Dec 2, 2011
Hi Doctor , My CD4 759 and I am waiting for the VL results to get back, I am traveling to my country (Cuba) and I would like to know if you think is ok for me to do it. This is the first labs results after started treatment , I saw someone else with a similar question but I need to know what do you think about Cuba, Do you think is safe to go there?? I have others HIV + friends that went and they say that its ok but I would like to know your opinion. Thank You :)
Response from Dr. Young
Hello and thanks for posting.
I have asked my HIV clinic partner and travel medicine expert (from Global Travel Health, Denver), Dr. John Hammer to answer your questions:
Thanks for the question! Too many people (with and without HIV infection or other risks) travel to Cuba or other international destinations without getting advice regarding health risks. With a CD4 count of 759 and a viral load that is hopefully headed toward undetectable your ability to fight infections should be pretty close to normal and Cuba, in the grand scheme of international destinations, is a pretty safe place. Having said that there are associated risks with this trip (in any traveler) that can be avoided:
First of all you should make sure that you've been vaccinated for Hepatitis A and B. Hepatitis A is generally transmitted by ingesting contaminated food and water but can be sexually transmitted as well. Hepatitis B is transmitted by sexual contact, needle sharing or blood transfusion. Vaccination for both of these viruses is standard in the HIV-infected population (and much of the general population) so hopefully you've received at least one Hep A vaccine and the 3 shot series for Hep B (some providers might double the dose for Hep B vaccine in HIV-infected individuals). There is a blood test to confirm response to these vaccines that your provider can easily order if there's a question of adequate response.

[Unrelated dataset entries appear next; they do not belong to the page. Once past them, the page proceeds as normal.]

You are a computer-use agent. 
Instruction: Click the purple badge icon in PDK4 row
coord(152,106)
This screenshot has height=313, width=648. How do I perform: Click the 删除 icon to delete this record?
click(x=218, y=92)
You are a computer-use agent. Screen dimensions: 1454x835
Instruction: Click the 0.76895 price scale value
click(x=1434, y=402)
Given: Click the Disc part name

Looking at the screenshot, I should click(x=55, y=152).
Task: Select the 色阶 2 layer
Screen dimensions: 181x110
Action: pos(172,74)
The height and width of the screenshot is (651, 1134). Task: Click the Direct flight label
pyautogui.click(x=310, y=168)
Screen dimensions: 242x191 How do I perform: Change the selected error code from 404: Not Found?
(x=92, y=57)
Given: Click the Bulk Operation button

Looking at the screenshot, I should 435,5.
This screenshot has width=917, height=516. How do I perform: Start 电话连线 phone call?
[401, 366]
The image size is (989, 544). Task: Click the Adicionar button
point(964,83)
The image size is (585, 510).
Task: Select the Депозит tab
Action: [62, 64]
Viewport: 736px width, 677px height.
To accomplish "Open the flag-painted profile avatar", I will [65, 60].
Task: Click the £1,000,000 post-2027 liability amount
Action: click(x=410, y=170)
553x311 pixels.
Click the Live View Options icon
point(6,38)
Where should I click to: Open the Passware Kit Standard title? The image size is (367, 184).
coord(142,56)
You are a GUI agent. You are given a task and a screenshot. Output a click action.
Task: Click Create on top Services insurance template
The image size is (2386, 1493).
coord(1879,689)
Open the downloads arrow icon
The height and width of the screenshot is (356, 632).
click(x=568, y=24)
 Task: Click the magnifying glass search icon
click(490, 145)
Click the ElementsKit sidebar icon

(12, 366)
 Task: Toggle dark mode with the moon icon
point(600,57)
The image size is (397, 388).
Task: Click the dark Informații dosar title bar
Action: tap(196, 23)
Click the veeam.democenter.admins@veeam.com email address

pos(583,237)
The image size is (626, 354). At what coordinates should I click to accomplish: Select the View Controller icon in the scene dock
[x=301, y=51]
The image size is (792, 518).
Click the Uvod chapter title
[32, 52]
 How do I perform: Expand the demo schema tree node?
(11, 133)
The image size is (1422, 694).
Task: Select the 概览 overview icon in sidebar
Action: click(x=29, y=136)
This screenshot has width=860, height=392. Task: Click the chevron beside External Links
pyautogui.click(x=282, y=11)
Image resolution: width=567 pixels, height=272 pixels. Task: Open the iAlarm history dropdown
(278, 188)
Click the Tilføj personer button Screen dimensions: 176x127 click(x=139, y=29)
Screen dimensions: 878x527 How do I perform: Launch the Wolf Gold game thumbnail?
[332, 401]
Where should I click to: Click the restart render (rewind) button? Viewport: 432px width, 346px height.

Typhoid vaccine might also be useful in this setting (Salmonella typhi is transmitted by ingestion of contaminated food/water). We generally use the injectable killed vaccine as opposed the the live oral vaccine in our HIV-infected travelers as it minimizes any risk of vaccine-associated illness.
You should make sure that you're up to date with both your pneumococcal vaccine and flu vaccine (both standard in HIV-infected individuals) along with tetanus (Tdap). All these will serve you well after your trip as well.
Rabies is endemic in Cuba (humans are generally exposed via dog bites) and is seen even in Havana. If you might not be able to avoid dogs (and their bites) or might be in rural areas without access to medical care, the 3 shot rabies vaccination may be considered. While it is expensive (generally over $200 per shot) it is generally well tolerated and might be worthwhile as rabies infection is pretty much always fatal. Admittedly, most of our patients decide to try to avoid dog exposure.
Traveler's diarrhea certainly occurs in Cuba - a prescription for loperamide (Lomotil) or over the counter Immodium along with Cipro (500 mg twice daily) to be taken at the onset of diarrhea and for 3 days as needed should be in your travel kit (I never travel without these).
Fortunately there is no malaria in Cuba.
Finally, enjoy your trip - Cuba is reportedly a fascinating place - and please remember to practice safe sex if that might be a factor. There are a host of sexually transmitted diseases out there that only a condom might prevent. Bon Voyage!